──────── Data for analysis
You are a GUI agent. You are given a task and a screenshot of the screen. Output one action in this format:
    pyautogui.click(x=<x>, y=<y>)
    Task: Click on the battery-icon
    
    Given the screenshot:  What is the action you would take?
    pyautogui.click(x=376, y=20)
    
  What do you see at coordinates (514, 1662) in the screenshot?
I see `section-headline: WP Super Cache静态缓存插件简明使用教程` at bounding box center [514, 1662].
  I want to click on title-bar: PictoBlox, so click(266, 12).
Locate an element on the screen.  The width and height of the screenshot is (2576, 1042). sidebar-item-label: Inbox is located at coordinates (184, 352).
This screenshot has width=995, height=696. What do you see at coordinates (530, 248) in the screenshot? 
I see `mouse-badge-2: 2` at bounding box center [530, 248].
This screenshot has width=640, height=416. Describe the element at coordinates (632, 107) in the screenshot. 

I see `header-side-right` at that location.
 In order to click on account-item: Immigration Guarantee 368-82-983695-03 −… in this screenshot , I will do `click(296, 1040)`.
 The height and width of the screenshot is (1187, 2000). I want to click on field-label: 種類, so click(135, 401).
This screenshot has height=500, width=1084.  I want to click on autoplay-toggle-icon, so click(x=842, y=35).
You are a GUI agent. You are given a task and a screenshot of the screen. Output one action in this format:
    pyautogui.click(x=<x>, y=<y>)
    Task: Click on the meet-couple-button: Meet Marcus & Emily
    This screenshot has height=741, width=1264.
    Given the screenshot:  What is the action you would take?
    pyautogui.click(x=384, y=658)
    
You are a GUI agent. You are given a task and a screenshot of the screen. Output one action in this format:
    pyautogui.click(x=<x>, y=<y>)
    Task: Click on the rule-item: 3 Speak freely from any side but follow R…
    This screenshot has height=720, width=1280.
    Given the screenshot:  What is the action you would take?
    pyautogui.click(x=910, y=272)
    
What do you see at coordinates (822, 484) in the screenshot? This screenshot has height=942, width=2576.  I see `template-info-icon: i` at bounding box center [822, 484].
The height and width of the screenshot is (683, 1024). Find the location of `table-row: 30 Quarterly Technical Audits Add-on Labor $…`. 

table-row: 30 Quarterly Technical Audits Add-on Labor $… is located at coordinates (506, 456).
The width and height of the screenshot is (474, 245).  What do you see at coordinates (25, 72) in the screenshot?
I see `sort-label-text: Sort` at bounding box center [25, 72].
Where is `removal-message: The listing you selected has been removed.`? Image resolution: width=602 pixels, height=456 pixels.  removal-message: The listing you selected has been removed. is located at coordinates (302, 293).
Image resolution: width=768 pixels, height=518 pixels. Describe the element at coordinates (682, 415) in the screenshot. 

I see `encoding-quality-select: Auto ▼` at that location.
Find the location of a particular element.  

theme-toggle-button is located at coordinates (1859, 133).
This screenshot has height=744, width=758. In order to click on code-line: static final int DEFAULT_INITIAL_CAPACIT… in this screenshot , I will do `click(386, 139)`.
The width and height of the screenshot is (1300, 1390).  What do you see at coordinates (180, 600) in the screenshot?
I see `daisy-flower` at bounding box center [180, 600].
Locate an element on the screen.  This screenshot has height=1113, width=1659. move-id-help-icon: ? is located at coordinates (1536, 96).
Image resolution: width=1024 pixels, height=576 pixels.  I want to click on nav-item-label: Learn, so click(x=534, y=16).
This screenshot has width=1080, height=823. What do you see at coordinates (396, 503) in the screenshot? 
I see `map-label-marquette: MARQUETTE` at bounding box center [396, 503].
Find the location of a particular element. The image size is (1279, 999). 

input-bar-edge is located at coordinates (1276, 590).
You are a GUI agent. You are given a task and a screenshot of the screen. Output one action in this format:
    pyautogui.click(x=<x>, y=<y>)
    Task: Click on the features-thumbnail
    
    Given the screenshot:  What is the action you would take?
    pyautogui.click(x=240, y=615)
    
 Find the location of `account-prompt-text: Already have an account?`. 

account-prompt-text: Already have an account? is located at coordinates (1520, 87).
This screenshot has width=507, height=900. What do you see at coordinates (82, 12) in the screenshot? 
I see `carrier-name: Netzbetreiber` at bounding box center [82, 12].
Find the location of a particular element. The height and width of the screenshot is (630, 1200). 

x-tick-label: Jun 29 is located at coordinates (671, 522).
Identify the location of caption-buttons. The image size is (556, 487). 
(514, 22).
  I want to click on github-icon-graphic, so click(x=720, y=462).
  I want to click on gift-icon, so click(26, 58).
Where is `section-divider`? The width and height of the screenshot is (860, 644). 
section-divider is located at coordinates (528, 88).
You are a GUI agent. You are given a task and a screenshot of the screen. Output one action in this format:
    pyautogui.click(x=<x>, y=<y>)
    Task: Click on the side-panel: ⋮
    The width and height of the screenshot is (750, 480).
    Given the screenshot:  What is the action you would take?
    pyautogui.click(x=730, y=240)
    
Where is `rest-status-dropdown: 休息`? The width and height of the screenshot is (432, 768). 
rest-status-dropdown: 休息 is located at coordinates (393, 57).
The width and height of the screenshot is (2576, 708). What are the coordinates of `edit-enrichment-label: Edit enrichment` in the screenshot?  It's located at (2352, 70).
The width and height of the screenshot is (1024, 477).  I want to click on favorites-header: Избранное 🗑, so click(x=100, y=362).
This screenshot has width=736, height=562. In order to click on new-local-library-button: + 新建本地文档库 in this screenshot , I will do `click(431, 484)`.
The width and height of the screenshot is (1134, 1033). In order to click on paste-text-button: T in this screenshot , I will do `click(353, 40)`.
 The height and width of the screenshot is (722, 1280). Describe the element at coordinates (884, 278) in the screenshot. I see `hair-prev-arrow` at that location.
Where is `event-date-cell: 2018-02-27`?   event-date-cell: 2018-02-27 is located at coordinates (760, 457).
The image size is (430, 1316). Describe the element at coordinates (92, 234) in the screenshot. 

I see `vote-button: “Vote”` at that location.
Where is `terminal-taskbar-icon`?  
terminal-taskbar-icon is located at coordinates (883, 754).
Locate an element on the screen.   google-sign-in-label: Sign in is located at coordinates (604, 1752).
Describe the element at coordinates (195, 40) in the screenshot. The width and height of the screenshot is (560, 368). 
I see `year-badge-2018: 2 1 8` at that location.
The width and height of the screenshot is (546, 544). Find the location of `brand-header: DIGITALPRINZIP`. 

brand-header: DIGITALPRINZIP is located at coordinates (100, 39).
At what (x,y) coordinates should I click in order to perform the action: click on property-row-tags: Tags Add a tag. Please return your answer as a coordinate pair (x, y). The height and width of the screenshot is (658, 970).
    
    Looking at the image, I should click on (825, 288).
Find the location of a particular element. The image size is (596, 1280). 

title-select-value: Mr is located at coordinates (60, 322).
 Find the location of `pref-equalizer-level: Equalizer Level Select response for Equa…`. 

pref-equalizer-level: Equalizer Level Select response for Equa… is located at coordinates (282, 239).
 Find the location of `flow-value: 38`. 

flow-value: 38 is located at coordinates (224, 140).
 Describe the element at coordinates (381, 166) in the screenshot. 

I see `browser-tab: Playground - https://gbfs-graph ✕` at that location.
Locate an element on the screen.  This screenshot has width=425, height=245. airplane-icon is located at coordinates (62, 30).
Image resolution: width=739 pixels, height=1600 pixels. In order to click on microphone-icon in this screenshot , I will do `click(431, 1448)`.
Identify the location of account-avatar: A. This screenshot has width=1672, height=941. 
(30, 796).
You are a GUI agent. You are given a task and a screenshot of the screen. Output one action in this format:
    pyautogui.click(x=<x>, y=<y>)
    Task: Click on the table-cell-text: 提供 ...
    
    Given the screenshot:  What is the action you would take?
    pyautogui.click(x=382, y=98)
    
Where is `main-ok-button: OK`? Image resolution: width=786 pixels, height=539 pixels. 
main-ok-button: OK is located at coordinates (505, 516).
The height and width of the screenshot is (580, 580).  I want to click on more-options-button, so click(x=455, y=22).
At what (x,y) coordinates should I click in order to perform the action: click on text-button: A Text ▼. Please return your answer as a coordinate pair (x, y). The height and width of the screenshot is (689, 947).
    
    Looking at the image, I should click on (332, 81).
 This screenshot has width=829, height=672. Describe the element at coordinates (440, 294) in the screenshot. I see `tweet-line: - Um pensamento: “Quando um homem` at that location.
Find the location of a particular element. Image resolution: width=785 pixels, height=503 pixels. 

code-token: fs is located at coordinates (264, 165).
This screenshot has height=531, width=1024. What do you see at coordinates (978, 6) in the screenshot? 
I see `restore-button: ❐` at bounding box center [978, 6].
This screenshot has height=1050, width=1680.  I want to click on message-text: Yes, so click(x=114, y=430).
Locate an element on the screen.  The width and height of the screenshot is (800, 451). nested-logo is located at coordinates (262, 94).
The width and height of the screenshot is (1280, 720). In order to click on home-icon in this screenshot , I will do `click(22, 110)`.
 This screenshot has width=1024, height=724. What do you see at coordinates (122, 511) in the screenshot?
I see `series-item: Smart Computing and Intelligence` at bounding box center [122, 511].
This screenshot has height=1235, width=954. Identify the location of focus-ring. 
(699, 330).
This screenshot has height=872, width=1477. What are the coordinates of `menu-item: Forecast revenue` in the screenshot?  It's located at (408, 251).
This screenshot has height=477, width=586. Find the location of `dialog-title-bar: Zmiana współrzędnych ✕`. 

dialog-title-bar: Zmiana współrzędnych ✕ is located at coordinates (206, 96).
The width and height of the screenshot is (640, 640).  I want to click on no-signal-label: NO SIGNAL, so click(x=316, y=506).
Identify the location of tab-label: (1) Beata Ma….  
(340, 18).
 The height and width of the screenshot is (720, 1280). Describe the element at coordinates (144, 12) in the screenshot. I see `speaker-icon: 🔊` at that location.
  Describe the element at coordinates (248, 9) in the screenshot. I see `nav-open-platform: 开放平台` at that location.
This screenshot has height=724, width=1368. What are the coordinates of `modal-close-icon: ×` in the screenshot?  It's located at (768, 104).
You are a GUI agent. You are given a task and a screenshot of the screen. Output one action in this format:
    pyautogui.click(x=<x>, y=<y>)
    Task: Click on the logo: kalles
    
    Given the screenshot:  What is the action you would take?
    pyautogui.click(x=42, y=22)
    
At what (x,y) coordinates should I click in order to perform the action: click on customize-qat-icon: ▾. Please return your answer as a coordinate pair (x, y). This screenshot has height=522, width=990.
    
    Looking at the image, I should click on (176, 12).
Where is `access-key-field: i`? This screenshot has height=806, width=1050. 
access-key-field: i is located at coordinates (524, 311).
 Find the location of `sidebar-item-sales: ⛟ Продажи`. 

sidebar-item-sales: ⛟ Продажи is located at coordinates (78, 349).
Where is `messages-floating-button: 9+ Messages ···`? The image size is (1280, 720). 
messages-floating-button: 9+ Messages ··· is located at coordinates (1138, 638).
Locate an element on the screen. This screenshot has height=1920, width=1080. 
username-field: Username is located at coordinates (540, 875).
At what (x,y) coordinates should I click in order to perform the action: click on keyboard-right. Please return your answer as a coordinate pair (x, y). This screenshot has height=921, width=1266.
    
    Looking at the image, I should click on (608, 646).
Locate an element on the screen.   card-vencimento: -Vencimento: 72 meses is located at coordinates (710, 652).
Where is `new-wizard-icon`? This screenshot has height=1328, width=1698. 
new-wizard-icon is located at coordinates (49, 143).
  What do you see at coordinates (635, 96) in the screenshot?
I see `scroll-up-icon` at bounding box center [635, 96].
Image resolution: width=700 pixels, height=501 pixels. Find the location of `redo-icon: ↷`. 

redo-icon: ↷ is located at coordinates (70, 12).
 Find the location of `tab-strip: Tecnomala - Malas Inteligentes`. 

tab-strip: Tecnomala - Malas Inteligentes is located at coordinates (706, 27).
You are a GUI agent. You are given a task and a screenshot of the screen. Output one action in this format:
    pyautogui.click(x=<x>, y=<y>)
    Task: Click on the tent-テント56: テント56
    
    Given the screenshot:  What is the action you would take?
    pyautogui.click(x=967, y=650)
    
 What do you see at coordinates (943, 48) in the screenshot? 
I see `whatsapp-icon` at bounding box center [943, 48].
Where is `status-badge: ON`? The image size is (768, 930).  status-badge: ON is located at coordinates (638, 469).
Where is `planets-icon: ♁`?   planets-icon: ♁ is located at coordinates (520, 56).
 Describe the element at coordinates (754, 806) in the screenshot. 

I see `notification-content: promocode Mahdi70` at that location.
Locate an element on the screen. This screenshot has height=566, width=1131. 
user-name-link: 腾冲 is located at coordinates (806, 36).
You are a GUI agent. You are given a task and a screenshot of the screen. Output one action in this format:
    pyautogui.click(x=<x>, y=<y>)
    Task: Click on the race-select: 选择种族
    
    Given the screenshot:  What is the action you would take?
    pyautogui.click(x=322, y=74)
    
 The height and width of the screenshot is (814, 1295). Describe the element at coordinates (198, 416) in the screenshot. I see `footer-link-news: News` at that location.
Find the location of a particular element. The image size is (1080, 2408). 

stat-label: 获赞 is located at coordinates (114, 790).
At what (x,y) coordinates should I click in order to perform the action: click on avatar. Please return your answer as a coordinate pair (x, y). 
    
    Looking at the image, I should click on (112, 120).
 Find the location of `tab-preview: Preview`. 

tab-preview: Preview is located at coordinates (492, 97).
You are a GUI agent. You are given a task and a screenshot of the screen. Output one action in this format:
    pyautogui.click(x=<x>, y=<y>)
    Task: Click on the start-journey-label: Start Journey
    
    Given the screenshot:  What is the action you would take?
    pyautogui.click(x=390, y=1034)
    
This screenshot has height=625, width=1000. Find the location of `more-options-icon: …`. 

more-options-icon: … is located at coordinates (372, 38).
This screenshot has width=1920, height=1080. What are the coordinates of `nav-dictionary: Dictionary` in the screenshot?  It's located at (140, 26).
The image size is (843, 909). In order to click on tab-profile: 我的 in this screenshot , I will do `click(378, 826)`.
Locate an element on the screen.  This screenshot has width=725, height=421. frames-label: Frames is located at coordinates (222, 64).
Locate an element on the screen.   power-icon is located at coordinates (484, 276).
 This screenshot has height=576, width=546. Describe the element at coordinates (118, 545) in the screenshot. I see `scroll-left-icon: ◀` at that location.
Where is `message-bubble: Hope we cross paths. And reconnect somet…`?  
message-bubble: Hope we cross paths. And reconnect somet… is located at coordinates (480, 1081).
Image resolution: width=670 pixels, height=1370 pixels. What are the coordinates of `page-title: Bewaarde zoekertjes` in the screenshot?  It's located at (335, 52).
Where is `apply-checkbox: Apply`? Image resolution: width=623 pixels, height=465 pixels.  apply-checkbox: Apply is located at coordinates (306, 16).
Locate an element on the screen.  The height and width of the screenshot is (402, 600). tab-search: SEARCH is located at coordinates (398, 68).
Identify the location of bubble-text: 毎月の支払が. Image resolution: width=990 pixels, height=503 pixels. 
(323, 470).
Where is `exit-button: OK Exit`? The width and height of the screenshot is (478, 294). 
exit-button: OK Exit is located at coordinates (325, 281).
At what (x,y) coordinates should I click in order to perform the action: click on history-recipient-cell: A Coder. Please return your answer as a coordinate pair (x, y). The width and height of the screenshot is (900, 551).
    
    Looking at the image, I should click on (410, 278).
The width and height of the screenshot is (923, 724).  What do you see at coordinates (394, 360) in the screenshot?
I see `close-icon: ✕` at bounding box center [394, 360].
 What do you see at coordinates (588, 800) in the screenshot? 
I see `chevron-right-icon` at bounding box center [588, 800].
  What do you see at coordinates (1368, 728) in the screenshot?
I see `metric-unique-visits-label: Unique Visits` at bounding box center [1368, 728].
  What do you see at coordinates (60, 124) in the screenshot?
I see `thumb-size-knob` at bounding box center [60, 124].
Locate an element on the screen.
────────────────
_Work instructions:_
Give the lines of the stored items as a JSON list of strings, one string per line and no blank lines, starting at the line that contains "coordinates (222, 64)." and ending with the line that contains "center [394, 360].". Include both of those lines.

_Task answer:_
[
  "Locate an element on the screen.  This screenshot has width=725, height=421. frames-label: Frames is located at coordinates (222, 64).",
  "Locate an element on the screen.   power-icon is located at coordinates (484, 276).",
  " This screenshot has height=576, width=546. Describe the element at coordinates (118, 545) in the screenshot. I see `scroll-left-icon: ◀` at that location.",
  "Where is `message-bubble: Hope we cross paths. And reconnect somet…`?  ",
  "message-bubble: Hope we cross paths. And reconnect somet… is located at coordinates (480, 1081).",
  "Image resolution: width=670 pixels, height=1370 pixels. What are the coordinates of `page-title: Bewaarde zoekertjes` in the screenshot?  It's located at (335, 52).",
  "Where is `apply-checkbox: Apply`? Image resolution: width=623 pixels, height=465 pixels.  apply-checkbox: Apply is located at coordinates (306, 16).",
  "Locate an element on the screen.  The height and width of the screenshot is (402, 600). tab-search: SEARCH is located at coordinates (398, 68).",
  "Identify the location of bubble-text: 毎月の支払が. Image resolution: width=990 pixels, height=503 pixels. ",
  "(323, 470).",
  "Where is `exit-button: OK Exit`? The width and height of the screenshot is (478, 294). ",
  "exit-button: OK Exit is located at coordinates (325, 281).",
  "At what (x,y) coordinates should I click in order to perform the action: click on history-recipient-cell: A Coder. Please return your answer as a coordinate pair (x, y). The width and height of the screenshot is (900, 551).",
  "    Looking at the image, I should click on (410, 278).",
  "The width and height of the screenshot is (923, 724).  What do you see at coordinates (394, 360) in the screenshot?",
  "I see `close-icon: ✕` at bounding box center [394, 360]."
]